Kendra got out of the car and walked around the front to the driver’s side. Adam caught her hand.

“I’m not willing to risk your life while we find out,” he told her. “It took me too long to find you again.”

“Where are you going?”

“To Virginia. I have a meeting with John in the morning.” He leaned down and kissed the side of her face.

Miranda cleared her throat; when she met Adam’s eyes her expression was one of amusement. He raised an eyebrow, as if waiting for her to comment. When she did not, he smiled.

“A wise move on your part,” he murmured. “You two keep in touch.”

Adam closed the car door behind Kendra and waited until Miranda had moved from the backseat to the front before stepping back from the car.

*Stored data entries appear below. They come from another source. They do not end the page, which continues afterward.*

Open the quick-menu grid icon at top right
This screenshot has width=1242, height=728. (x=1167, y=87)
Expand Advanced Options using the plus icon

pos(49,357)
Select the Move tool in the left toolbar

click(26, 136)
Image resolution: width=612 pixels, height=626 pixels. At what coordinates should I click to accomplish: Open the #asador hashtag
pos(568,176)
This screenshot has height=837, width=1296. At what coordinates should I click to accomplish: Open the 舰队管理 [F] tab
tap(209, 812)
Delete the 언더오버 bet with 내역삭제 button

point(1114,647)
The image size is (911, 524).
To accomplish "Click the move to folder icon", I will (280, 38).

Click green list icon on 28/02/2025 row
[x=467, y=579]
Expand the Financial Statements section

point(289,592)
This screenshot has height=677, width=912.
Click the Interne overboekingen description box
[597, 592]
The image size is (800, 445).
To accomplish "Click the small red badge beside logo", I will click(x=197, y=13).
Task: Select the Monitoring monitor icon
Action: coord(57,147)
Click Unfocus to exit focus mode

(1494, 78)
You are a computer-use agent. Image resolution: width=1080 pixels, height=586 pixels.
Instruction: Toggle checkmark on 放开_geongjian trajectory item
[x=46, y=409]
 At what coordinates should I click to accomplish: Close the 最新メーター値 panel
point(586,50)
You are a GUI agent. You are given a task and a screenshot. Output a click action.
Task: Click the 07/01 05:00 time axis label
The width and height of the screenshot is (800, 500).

He waved, then stood in the parking lot, until the sedan disappeared around the first curve on its way toward the exit, praying that Miranda’s presence would prove in the end to have been unnecessary. Kendra hadn’t seemed wild about the idea, but sending her home alone was a chance he hadn’t been willing to take.

“Can we stop at a market or something?” Miranda asked, after Kendra announced that they were nearing Smith’s Forge. “I want to pick up a bottle of shampoo and some conditioner.”

“Sure. There’s a market right up ahead.”

“Do you need anything?” Miranda asked. “Anything I can pick up for you?”

“Nothing that I can think of.”

“I’ll just be a minute.” Miranda hopped out of the car as soon as Kendra stopped in front of the store.

Miranda had been more than a minute. By Kendra’s calculations, it had been closer to twenty by the time she wandered back out of the store, several plastic grocery bags hanging from her wrists.

“I hope you don’t mind.” Miranda opened the back door on the passenger side and put the bags on the floor. “I picked up a few things to munch on.”

“It was Adam, wasn’t it?” Kendra glared as Miranda got back into the car. “He told you that all I’d have to eat in my house would be junk food, didn’t he?”

“Why, no.” A slow smile spread across Miranda’s face. “But I wish he had. I could have saved a few bucks.”

“What do you mean?”

“I mean, I just figured that you and Adam . . . I mean, it’s plain to see that you and he are more than . . . what I mean is, that your relationship is moving toward something. Not that there’s anything wrong with that,” she hastened to add, “and not that it’s any of my business—”

“But . . .” Kendra waited for her to continue.

“Well, I figured if you were anything like Adam, when it comes to food, I’d starve to death by the time he gets back here. So I just stocked up on a few staples.”

“Like what?”

“Salsa, tortilla chips,” Miranda said, then added, “But I picked up some strawberries, popcorn, and some of those little carrots, too.”

“The little tiny snack carrots?”

Miranda nodded.

“Did you happen to pick up any dip?”

“Ranch, of course,” Miranda said, a laugh in her voice. “What good are carrots without Ranch dip?”